[Exercise passage Boundary: Start]
ER tail-anchored proteins
Membrane proteins anchored in the ER membrane by a single transmembrane alpha helix contained at their C-terminus.
Cdt1
A protein essential in the preparation of DNA for replication: with Cdc6 it binds to origin recognition complexes (ORCs) on chromosomes and helps load the Mcm helicases on to the complex, forming the prereplicative complex (preRC).
Chromatin
A complex of DNA, histones, and non-histone proteins found in the nucleus of a eukaryotic cell; the material of which chromosomes are made.
Protein kinase C (PKC)
A Ca2+-dependent protein kinase that, when activated by diacylglycerol and an increase in cytosolic [Ca2+], phosphorylates target proteins on specific serine and threonine residues.
Macropinocytosis
A clathrin-independent, dedicated degradative endocytic pathway induced in most cell types by cell-surface receptor activation by specific cargoes.
Phagosome
A large intracellular membrane-enclosed vesicle that is formed as a result of phagocytosis; contains ingested extracellular material.
Dark-field microscopy
A type of light microscopy in which oblique rays of light focused on the specimen do not enter the objective lens, but light that is scattered by components in the living cell can be collected to produce a bright image on a dark background.
cAMP-dependent protein kinase (PKA)
An enzyme that phosphorylates target proteins in response to a rise in intracellular cAMP.
Microsome
A small vesicle derived from ER that is produced by fragmentation when cells are homogenized.
Lamellipodium
A flattened, sheetlike protrusion supported by a meshwork of actin filaments, which is extended at the leading edge of a crawling animal cell.
Telophase
The final stage of mitosis, in which the two sets of separated chromosomes decondense and become enclosed by nuclear envelopes.
DNA polymerase
An enzyme that synthesizes DNA by joining nucleotides together using a DNA template as a guide.
Interphase
The long period of the cell cycle between 1 mitosis and the next; includes G1, S, and G2.
[Exercise passage Boundary: End]
[Supplied material Boundary: Start]
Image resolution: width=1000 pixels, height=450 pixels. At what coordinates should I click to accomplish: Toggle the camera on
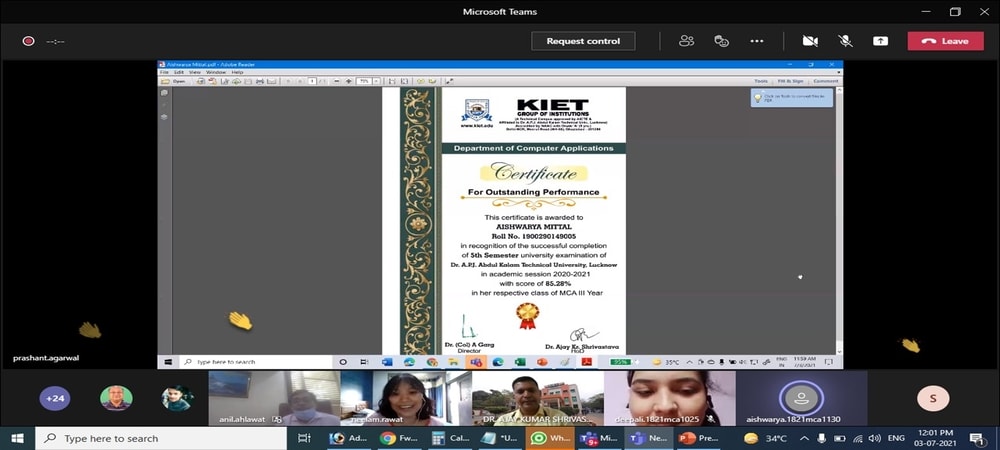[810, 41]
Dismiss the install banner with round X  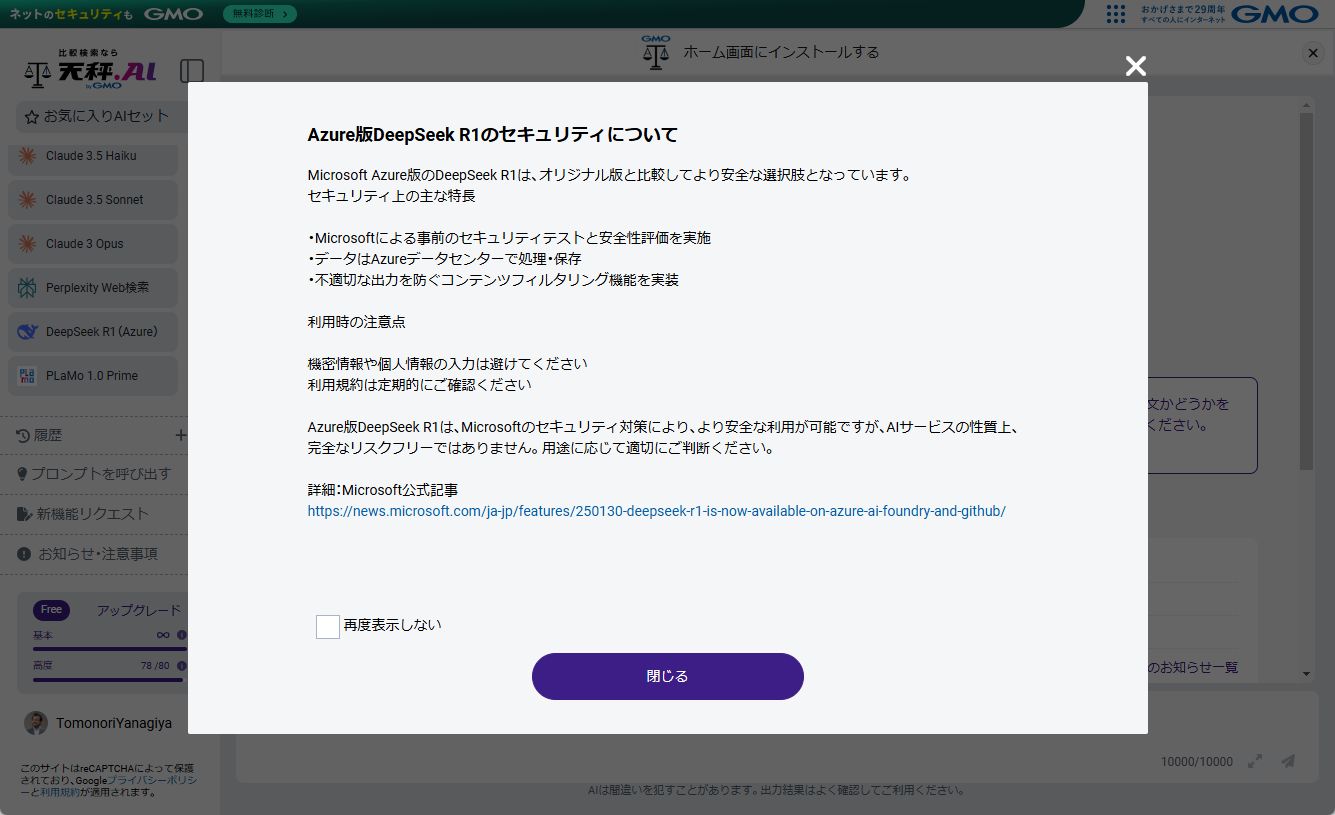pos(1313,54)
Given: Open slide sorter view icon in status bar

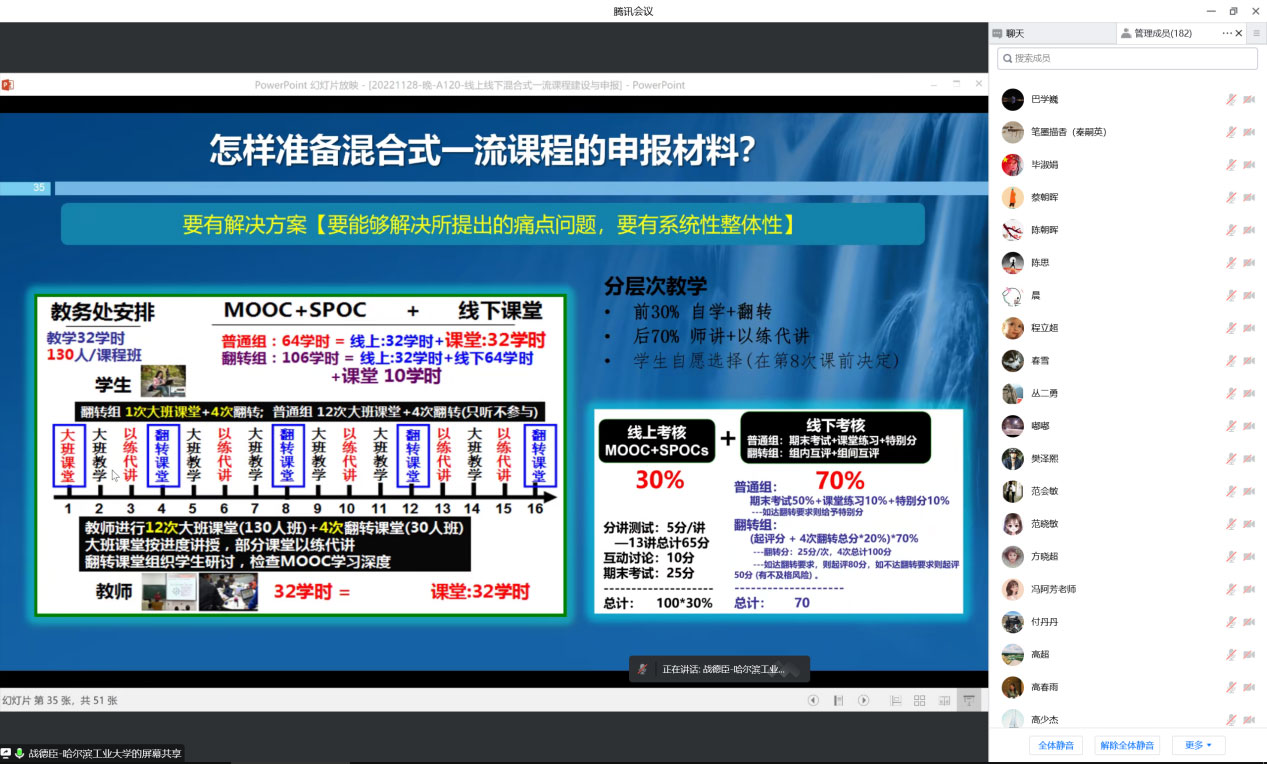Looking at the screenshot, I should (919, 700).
[Supplied material Boundary: End]
[Supplied material Boundary: Start]
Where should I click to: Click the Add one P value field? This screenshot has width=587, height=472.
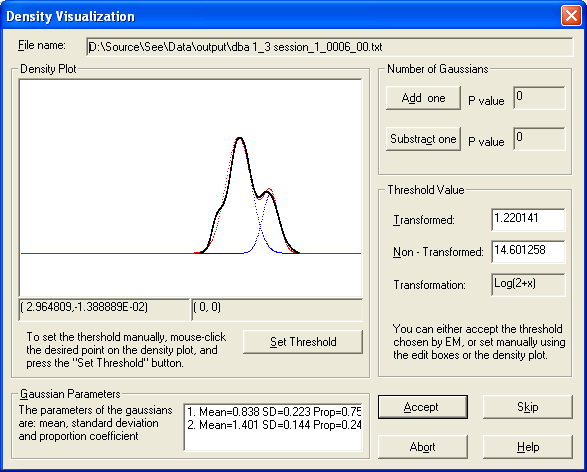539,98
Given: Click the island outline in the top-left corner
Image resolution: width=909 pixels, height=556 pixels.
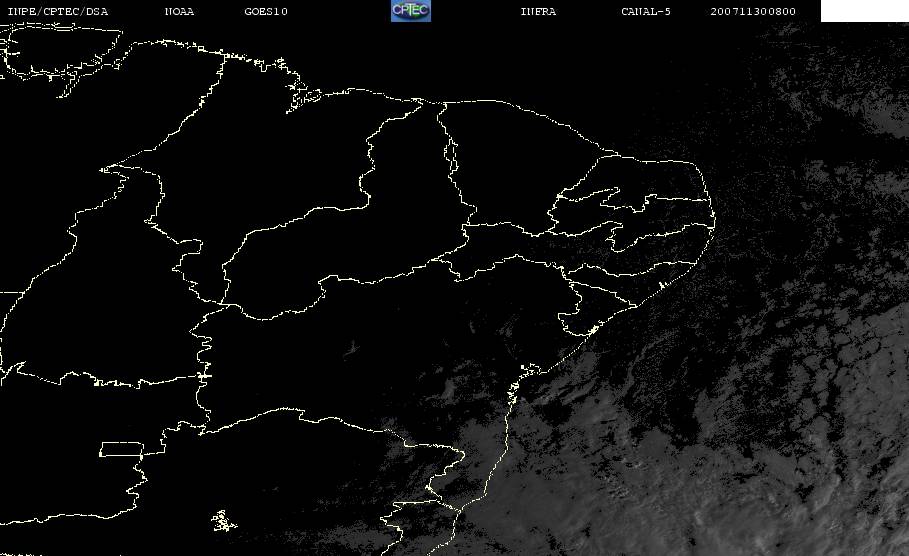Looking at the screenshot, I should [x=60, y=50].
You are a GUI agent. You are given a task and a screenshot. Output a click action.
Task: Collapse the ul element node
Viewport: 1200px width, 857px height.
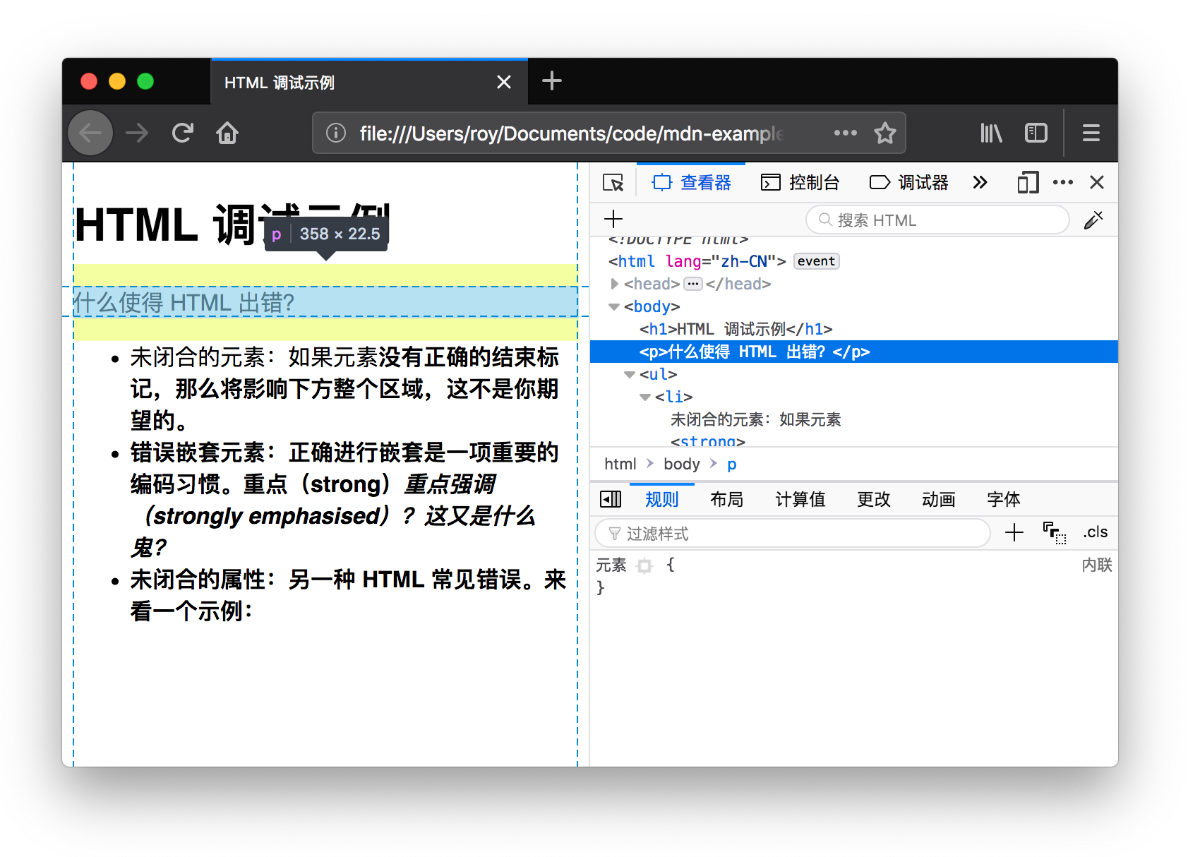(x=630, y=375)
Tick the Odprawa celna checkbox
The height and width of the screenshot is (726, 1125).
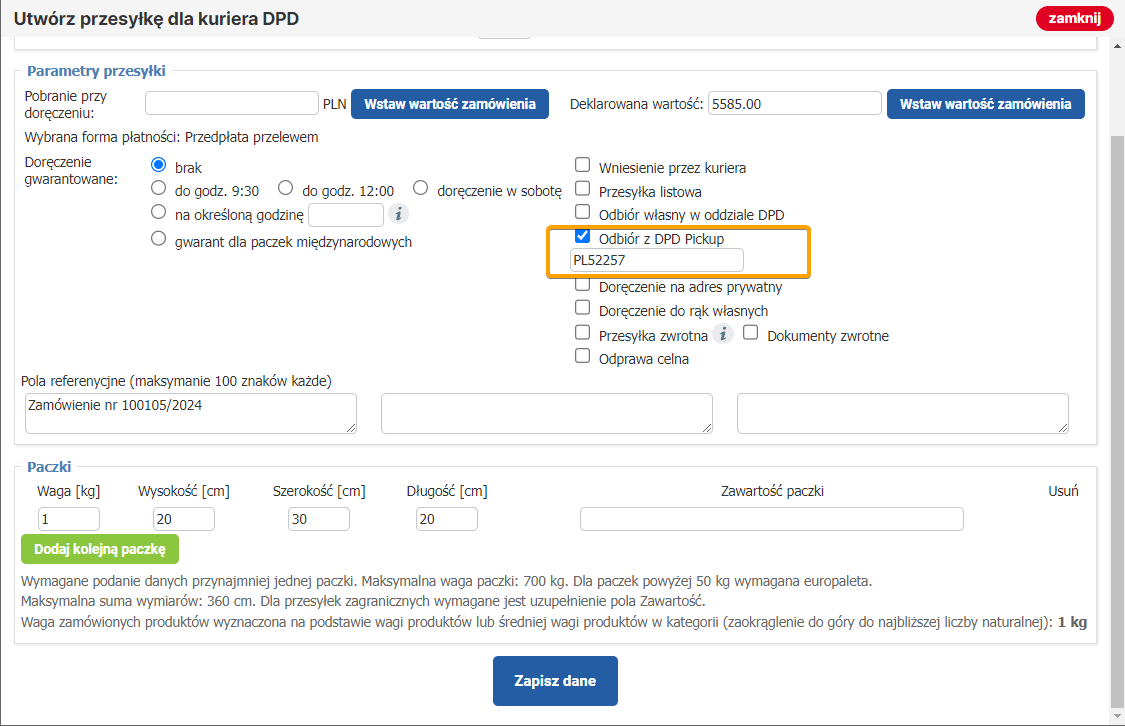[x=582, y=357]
[Supplied material Boundary: End]
# Parts of the exercise:
**a.** Could you transcribe the stretch of the cell biology glossary from "Dark-field microscopy" through "as a guide."?
**b.** Would you go on with the cell biology glossary, starting after its last entry?

# Set of answers:
**a.**
Dark-field microscopy
A type of light microscopy in which oblique rays of light focused on the specimen do not enter the objective lens, but light that is scattered by components in the living cell can be collected to produce a bright image on a dark background.
cAMP-dependent protein kinase (PKA)
An enzyme that phosphorylates target proteins in response to a rise in intracellular cAMP.
Microsome
A small vesicle derived from ER that is produced by fragmentation when cells are homogenized.
Lamellipodium
A flattened, sheetlike protrusion supported by a meshwork of actin filaments, which is extended at the leading edge of a crawling animal cell.
Telophase
The final stage of mitosis, in which the two sets of separated chromosomes decondense and become enclosed by nuclear envelopes.
DNA polymerase
An enzyme that synthesizes DNA by joining nucleotides together using a DNA template as a guide.

**b.**
STAT (signal transducer and activator of transcription)
A latent transcription regulator that is activated by phosphorylation by JAKs and enters the nucleus in response to signalling from receptors of the cytokine receptor family.
Lymphocyte
A white blood cell responsible for the specificity of adaptive immune responses; includes B cells (produce antibodies) and T cells (interact with other immune cells and with infected cells).
Ion-channel-coupled receptor
An ion channel found at chemical synapses in the postsynaptic plasma membranes of nerve and muscle cells that opens only in response to the binding of a specific extracellular neurotransmitter; the resulting inflow of ions leads to the generation of a local electrical signal in the postsynaptic cell.
Axoneme
A bundle of microtubules and associated proteins that forms the core of a cilium or a flagellum in eukaryotic cells and is responsible for their movements.
Cytoplasmic tyrosine kinase
An enzyme activated by certain cell-surface receptors (tyrosine-kinase-associated receptors) that transmits the receptor signal onward by phosphorylating target cytoplasmic proteins on tyrosine side chains.
G1 phase
Gap 1 phase of the eukaryotic cell cycle, between the end of mitosis and the start of DNA synthesis.
Copy number variations (CNVs)
A difference between 2 individuals in the same population in the number of copies of a particular block of DNA sequence; this variation arises from occasional duplications and deletions of these sequences.
Rab effectors
Molecules that bind activated, membrane-bound Rab proteins and act as downstream mediators of vesicle transport, membrane tethering, and fusion.
Integrin
A transmembrane adhesion protein that is involved in the attachment of cells to the extracellular matrix and to each other.
Neuromuscular junction
A specialized chemical synapse between an axon terminal of a motor neuron and a skeletal muscle cell.
GTPase-activating protein (GAP)
A protein that binds to a GTPase and inhibits it by stimulating its GTPase activity, causing the enzyme to hydrolyze its bound GTP to GDP.
Microtubule flux
The movement of individual tubulin molecules in the microtubules of the spindle toward the poles by loss of tubulin at their minus ends; helps to generate the poleward movement of sister chromatids after they separate in anaphase.
Rho family
A family of monomeric GTPases within the Ras superfamily involved in signalling the rearrangment of the cytoskeleton; includes Rho, Rac, and Cdc42.
Prereplicative complex (preRC)
A multiprotein complex that is assembled at origins of replication during late mitosis and early G1 phases of the cell cycle; a prerequisite to license the assembly of a preinitiation complex, and the subsequent initiation of DNA replication.
Base excision repair
A DNA repair pathway in which single faulty bases are removed from the DNA helix and replaced.
Ubiquitin ligase
Any one of a large number of enzymes that attach ubiquitin to a protein, often marking it for destruction in a proteasome.
Cdc20
An activating subunit of the anaphase-promoting complex (APC/C).
Lipid raft
A small region of a membrane enriched in sphingolipids and cholesterol.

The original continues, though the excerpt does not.